# Task to carry out:
Only one stretch of lines is wanted: the line with "Click 播放 button for the 235KB file" through the final line of the material. Restate it word for word, minus pictures.

# Given data:
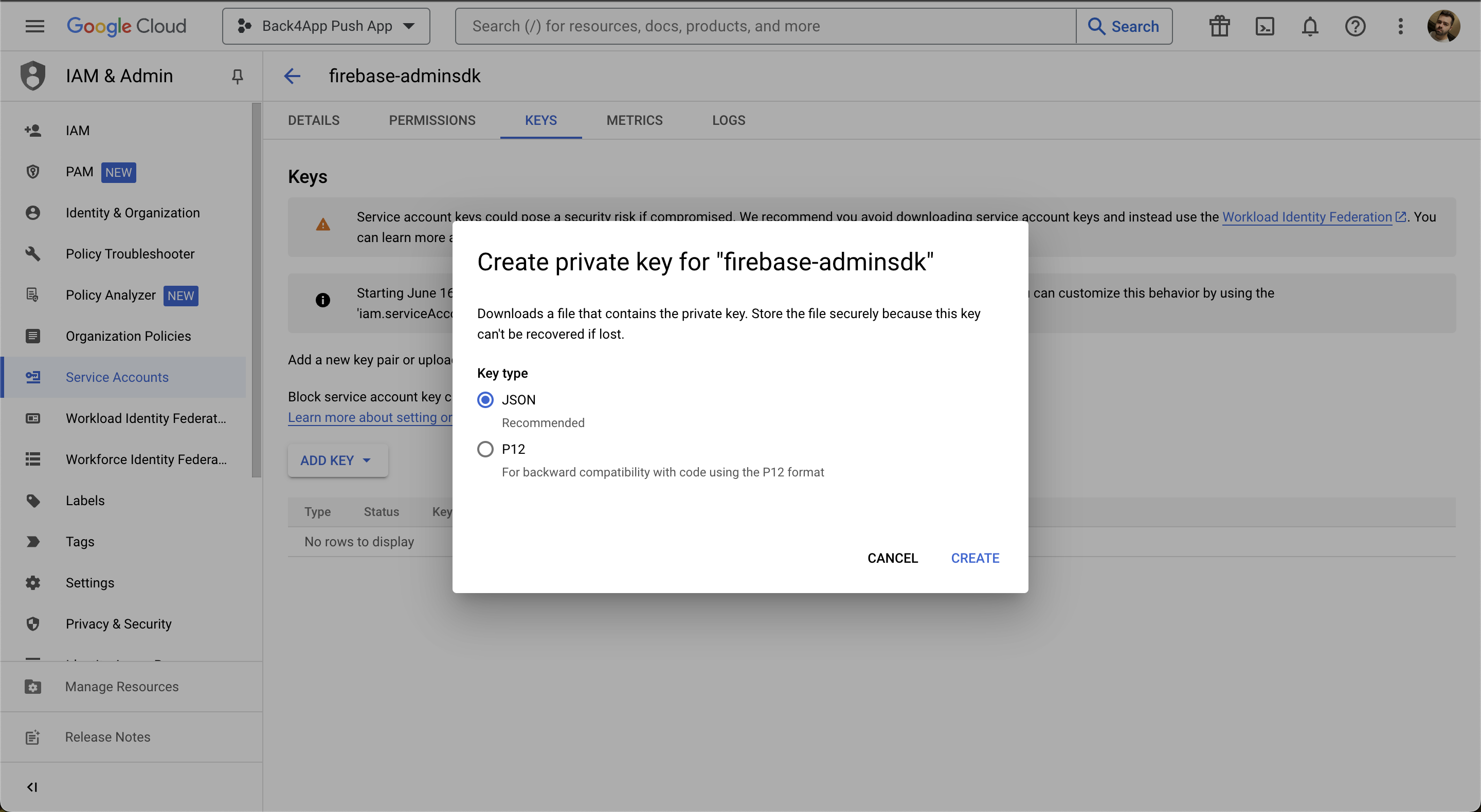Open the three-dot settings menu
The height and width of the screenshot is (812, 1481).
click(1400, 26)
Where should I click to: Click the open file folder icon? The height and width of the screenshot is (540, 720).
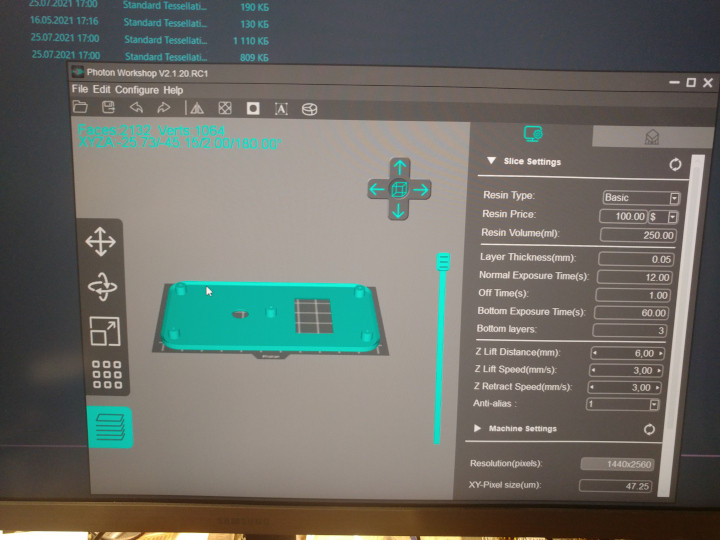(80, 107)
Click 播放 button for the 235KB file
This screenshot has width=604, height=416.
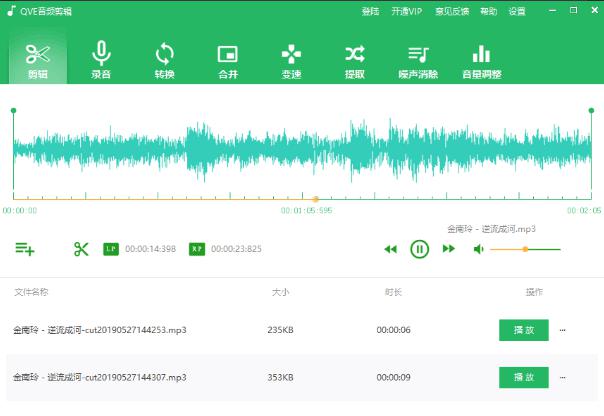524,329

# Output below:
Click 播放 button for the 235KB file
This screenshot has width=604, height=416.
524,329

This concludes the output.